利用生物物理的方法研究蜘蛛電壓調控毒蛋白與脂膜之交互作用

Abstract

Hanatoxin (HaTx) 是由蜘蛛分泌的神經毒性胜肽，可抑制鉀離子通道蛋白的功能，此胜肽會先與細胞膜磷脂質作用後再與膜內的鉀離子通道蛋白電壓感應片段作用來達到抑制的功能。由於深埋於膜內的電壓感應片段會隨著膜電位的變化藉由運動進而改變其所在位置，但是此類水溶性的胜肽如何改變電壓感應的機制仍不清楚。此外，由此類胜肽所造成的膜擾動機制亦尚未明瞭。因此，我們提出一系列的生物物理及生物化學的方法來了解HaTx和膜作用時可能的動態運動模式。首先，為了釐清HaTx與膜結合的細節，利用單層膜模擬雙層膜的外層，觀察到HaTx會進入至磷脂質的疏水長碳鏈中。再進一步了解有關膜的生物物理性質，也就是探究HaTx如何造成脂質雙層膜的擾動。在接近完全水合的狀態下，利用多層膜X光繞射來觀察膜厚度的變化。最後以中子反射來定性量測HaTx穿入膜的深度，來了解其穿入深度與電壓感應片段作用位置的相互關係。實驗證明HaTx可穿透膜表面而進入疏水長碳鏈 (從膜表面往內估算大約~9 Å處)，與先前研究的VSTx比較，其作用於膜表面的方式不同。兩者的差異在於穿入膜的深度不同，可藉由此深度來推估其對應的電壓感應片段位於膜內不同位置，進而解釋兩種鉀通道蛋白不同的抑制效應。此外，透過HaTx穿入膜深度的實驗數據進行分子模擬 (MD-simulations) 可以清楚顯示HaTx與膜作用時的適當結合位向，此與快速動力學(stopped-flow analysis)所提供的結果一致。綜合以上實驗結果，可以詳細描述HaTx與細胞膜的相互作用，進而瞭解並闡明鉀離子通道的抑制機制。

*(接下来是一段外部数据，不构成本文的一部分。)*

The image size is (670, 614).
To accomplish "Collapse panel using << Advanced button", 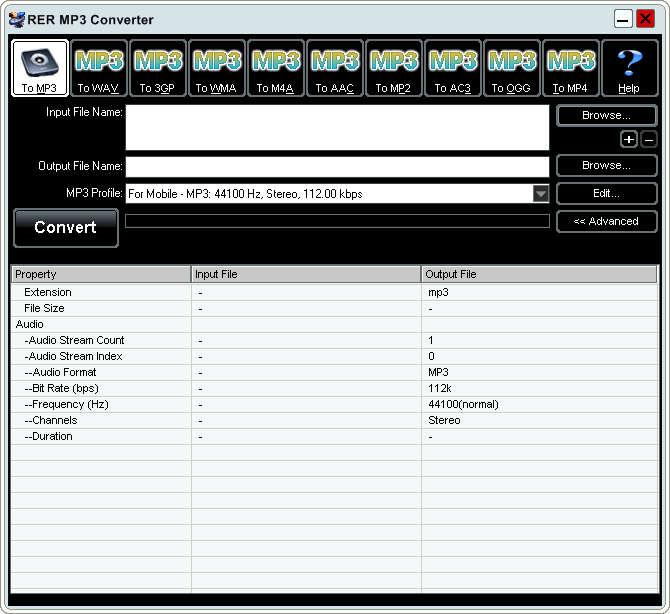I will (x=606, y=221).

Hanatoxin (HaTx) from spider venom functions as an inhibitor of Kv2.1 channels, most likely by interacting with phospholipids prior to affecting the voltage-sensor (VS). However, how the water-soluble peptide modifies the gating remains poorly understood, as the voltage-sensor is deeply embedded within the bilayer, although it would change its position depending on the membrane potential. Furthermore, membrane perturbation induced by cysteine-rich peptides is a crucial biological phenomenon but scarcely investigated. As a result, we proposed a series of effective biophysical-chemical methodologies to illustrate the possible dynamic scenario of HaTx prior to binding and embedded within membranes. To clarify the binding details, Langmuir trough experiments were performed with phospholipid monolayers by mimicking the external leaflet of membrane bilayers, indicating the involvement of acyl chains in such interactions between HaTx and phospholipids. Getting a close step to understand the details of membrane biophysics, in other words, to see how HaTx interacts with phospholipid bilayers, we observe the toxin-induced perturbation on POPC/DOPG-membranes through measurements of the change in membrane thickness via Lamellar X-ray diffraction (LXD) on stacked planar bilayers in the near-fully hydrated state. Quantitatively, to see whether HaTx can indeed bind to the voltage-sensor, the depth at which HaTx penetrates into the POPC-membrane was measured with neutron reflectivity. Our current results successfully demonstrate that HaTx penetrates into the membrane hydrocarbon core (~9 Å from the membrane surface), not lying on the membrane-water interface as reported for another voltage-sensor toxin (VSTx). This difference in penetration depth suggests that the two toxins fix the voltage-sensors at different positions with respect to the membrane normal, thereby explaining their different inhibitory effects on the channels. In particular, results from MD-simulations constrained by our penetration data clearly demonstrate an appropriate orientation for HaTx to interact with the membrane, which is in line with the biochemical information derived from stopped-flow analysis through the delineation of the toxin-VS binding interface. To summarize all of current results, we can speculate the inhibitory mechanism of Kv channels through the detailed interactions between HaTx and membranes.